An interdisciplinary adventure

 

   

My journey with data began as a neuroscientist. I completed my Ph.D. in an interdisciplinary department that bridged biology, psychology, and philosophy. This is where I first discovered the power of data, statistics, and the art of using numbers to uncover insights.

I studied how the brain processes the relative value of rewards by recording from neurons in live, behaving animals. Using 16-channel recordings at 40,000 samples per second, I generated vast amounts of data. Some of this was signal and much of it was noise. The challenge of extracting meaning fascinated me. I taught myself Matlab to separate signal (neural firing) from noise using principal component analysis. I then carried out extensive statistical analyses that revealed important insights into how the brain compares rewards (Webber et al., 2016).

   

Excited by the interdisciplinary nature of my graduate work, I pursued an interdisciplinary Postdoctoral Fellowship at the National Institute of Diabetes and Digestive and Kidney Diseases (NIDDK) at the NIH. There, I studied how the brain generates the feeling of hunger.
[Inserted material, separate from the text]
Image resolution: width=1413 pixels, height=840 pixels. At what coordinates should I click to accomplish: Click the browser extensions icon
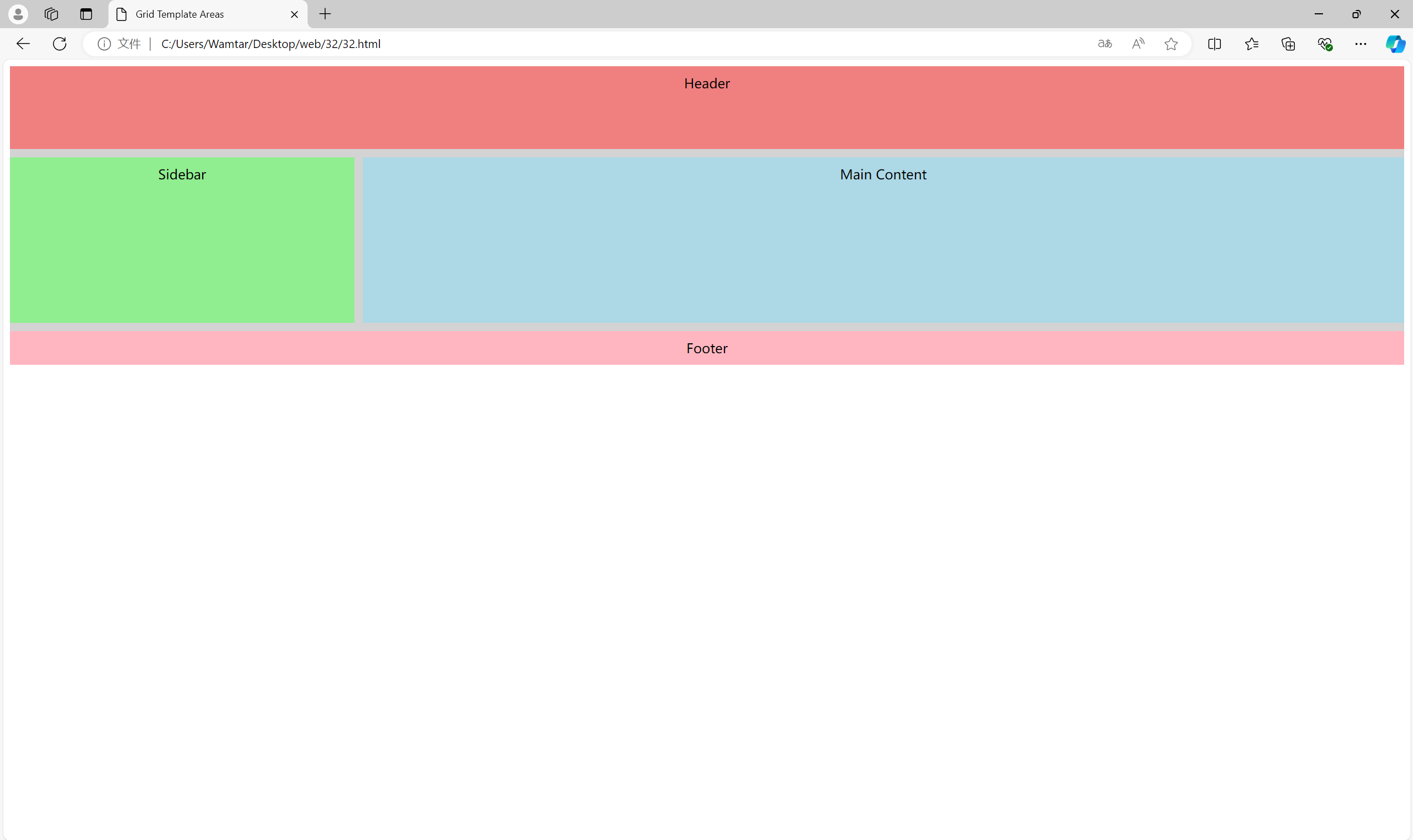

It was an extraordinary opportunity where I learned cutting-edge techniques, including optogenetics, which uses light to turn neurons on and off.

While at the NIH, I realized that my favorite part of research was working with data. When my fellowship ended, I decided to fully pivot into data science.

   

Switching fields was daunting, but I soon found an exciting role as Assistant Director of Analytics at the OHSU Foundation. The Foundation was just beginning to apply analytics to philanthropy and needed someone with statistical and modeling expertise to build out the program. I embraced the challenge and helped raise funds for biomedical research. This included supporting work that aimed to end cancer, HIV/AIDS, blindness, and neurodegenerative diseases.

   

This experience showed me the transformational potential of machine learning. I wanted to dedicate my career to helping others use these tools for impact, which led me to DataRobot, an automated machine learning platform designed to make advanced ML accessible.

At DataRobot, I learned more than I had during my entire postdoc. I worked with some of the world’s top data scientists on urgent, real-world problems. Most notably, I supported the U.S. Department of Health and Human Services during the COVID-19 response, which spanned two White House administrations.

One project I am especially proud of was creating a COVID test exchange program. Using a simple Google Form and R scripts scheduled as cron jobs, I built a system that matched organizations with surplus tests to those in need. The exchange distributed more than 1,000,000 tests, which showed how simple data-driven solutions can make a major difference.

 

 

After COVID, I wanted to return to my roots in human health and joined Truveta as Director of Life Science Research Analytics. I built a high-performing analytics team that supported life science customers in leveraging EHR data for their research. Following that success, I launched a second team focused on strategic accounts and enterprise partnerships in my current role as Director of Research Enablement and Development. In this capacity, I help clients scale the use of EHR data to power their studies and discoveries. I focus on scaling enablement to all customers with monthly webinars, tutorials, onboardings and workshops.

Truveta is unique in that it is owned and governed by the health systems that contribute to its massive, timely, and representative EHR dataset. Each day, I have the privilege of working with this extraordinary resource and an outstanding team to shed light on what is happening with human health in the United States. I feel fortunate to contribute to this mission and look forward to making an impact for many years to come.